00:58:54: Ich bin sehr froh, dass du das so deutlich ansprichst und sagst, weil es ist eine
00:59:01: Sache, weißt du, wenn Paar das für sich so entscheidet, aber die tragen eine
00:59:05: ganz große Verantwortung für das, was sie öffentlich sagen an Stage und ich glaube
00:59:10: wirklich, das Missbrauchspotenzial solcher Aussagen, nicht das, was sie erleben,
00:59:15: ich will nicht sagen, dass ihre Beziehung missbraucht, das mache ich mir nicht an.
00:59:19: Das glaube ich auch nicht. Das Missbrauchspotenzial dieser Aussagen, das ist horrend,
00:59:24: also das ist wirklich furchtbar und da würde es einfach helfen, vielleicht nicht
00:59:30: immer zu denken, dass man zu allem das Entscheidende und große zu sagen hat,
00:59:34: sondern mal denen zuhören, die davon wirklich eine Ahnung haben und das sind
00:59:39: in diesem Fall nicht wir und ganz, ganz selten die Kirchen. Und ich glaube, gerade
00:59:46: als Kirche könnten wir ganz anders mit dem Thema umgehen und sagen, wir haben eine
00:59:50: Geschichte, die voll ist von Missbrauch, die zeigt wie anfällig all das ist, was
00:59:57: Menschen miteinander erleben und deuten können, gerade im Bereich Intimität,
01:00:02: Sexualität etc. und wir könnten aus diesen Fehlern lernen statt immer
01:00:08: darauf zurückzugehen und zu sagen, es gibt aber diese reine, eine christliche
01:00:13: Sexualmoral, die jetzt alle selig macht. Das glaube ich ist gefährlich.

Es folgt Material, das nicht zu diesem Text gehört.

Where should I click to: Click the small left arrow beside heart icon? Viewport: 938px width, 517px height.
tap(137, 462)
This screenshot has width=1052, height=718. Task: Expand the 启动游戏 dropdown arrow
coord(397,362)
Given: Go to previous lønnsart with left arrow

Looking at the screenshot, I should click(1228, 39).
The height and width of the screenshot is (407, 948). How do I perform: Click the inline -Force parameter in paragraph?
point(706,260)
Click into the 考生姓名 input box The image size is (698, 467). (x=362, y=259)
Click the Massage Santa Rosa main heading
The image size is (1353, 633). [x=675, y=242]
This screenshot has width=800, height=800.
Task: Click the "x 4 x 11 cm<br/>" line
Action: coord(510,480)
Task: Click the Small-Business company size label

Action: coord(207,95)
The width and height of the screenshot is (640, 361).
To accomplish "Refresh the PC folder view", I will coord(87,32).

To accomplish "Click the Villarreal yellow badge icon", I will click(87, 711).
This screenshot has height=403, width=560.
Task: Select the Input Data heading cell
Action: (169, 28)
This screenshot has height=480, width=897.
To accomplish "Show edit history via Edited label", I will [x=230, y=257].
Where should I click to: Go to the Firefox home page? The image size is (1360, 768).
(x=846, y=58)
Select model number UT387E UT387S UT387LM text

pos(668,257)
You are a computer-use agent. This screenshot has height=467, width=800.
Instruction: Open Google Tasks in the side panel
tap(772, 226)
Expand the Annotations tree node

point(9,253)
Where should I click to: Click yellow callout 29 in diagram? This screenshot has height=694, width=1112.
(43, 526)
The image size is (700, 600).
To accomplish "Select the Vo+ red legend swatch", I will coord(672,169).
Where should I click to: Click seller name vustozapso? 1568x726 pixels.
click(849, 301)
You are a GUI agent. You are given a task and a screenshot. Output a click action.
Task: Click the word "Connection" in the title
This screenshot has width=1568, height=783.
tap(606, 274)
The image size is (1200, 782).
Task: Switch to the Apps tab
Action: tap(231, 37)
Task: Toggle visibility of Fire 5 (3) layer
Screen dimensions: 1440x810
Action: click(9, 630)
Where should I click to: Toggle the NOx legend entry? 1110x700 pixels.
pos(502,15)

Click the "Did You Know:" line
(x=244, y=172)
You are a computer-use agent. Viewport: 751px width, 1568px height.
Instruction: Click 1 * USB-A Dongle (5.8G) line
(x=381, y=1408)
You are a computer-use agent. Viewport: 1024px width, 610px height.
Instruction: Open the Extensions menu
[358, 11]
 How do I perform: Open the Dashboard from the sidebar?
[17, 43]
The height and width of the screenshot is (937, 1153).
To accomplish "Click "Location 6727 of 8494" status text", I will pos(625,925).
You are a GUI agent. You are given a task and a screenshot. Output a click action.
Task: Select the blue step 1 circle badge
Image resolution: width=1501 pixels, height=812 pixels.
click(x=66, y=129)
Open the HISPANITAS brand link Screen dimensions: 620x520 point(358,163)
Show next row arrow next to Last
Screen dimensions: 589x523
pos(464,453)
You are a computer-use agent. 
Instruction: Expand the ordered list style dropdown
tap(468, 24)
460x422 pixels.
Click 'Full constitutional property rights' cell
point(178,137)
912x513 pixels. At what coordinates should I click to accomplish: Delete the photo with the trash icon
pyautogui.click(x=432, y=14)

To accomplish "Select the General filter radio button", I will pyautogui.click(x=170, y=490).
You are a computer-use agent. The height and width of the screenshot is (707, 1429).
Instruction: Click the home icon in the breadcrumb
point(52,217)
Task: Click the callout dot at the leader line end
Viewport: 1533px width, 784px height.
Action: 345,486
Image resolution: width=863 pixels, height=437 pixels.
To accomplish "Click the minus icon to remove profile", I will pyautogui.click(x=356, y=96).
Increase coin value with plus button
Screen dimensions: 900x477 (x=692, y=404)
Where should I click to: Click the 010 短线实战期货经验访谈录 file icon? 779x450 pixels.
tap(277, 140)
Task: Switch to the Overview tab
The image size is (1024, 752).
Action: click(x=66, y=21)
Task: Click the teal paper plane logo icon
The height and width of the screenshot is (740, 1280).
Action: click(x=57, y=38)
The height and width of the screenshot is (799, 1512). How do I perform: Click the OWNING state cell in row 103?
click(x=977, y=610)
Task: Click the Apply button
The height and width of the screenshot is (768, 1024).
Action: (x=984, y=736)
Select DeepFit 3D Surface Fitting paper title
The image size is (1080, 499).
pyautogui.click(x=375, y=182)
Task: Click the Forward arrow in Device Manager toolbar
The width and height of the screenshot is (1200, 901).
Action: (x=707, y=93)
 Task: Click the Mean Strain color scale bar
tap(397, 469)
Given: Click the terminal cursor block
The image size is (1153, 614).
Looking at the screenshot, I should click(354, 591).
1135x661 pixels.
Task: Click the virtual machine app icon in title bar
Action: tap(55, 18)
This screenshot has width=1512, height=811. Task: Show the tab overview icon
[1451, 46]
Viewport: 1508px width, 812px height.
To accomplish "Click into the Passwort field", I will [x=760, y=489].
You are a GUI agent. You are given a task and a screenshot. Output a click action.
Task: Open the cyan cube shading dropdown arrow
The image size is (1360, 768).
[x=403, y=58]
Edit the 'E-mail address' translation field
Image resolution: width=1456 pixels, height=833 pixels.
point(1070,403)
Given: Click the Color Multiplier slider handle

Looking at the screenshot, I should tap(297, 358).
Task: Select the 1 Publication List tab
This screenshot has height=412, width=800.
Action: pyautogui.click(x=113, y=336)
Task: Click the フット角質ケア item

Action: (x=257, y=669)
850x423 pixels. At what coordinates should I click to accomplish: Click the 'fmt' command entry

01:00:17: Hey Manu, du hast das Thema gebracht, mir gehört das Arm. Ja, und für das Arm
01:00:26: zitiere ich einen, der einen riesen Mammakomplex hatte und wahrscheinlich
01:00:32: sexuell nicht ganz aufgeklärt war, aber hat einen ganz schönen Satz gesagt, das ist
01:00:36: Augustinos und der hat gesagt, liebe und tue, was du willst.
01:00:41: Ja, sehr schön. Ja, Stefan. So, was steht bei dir noch an diese Woche?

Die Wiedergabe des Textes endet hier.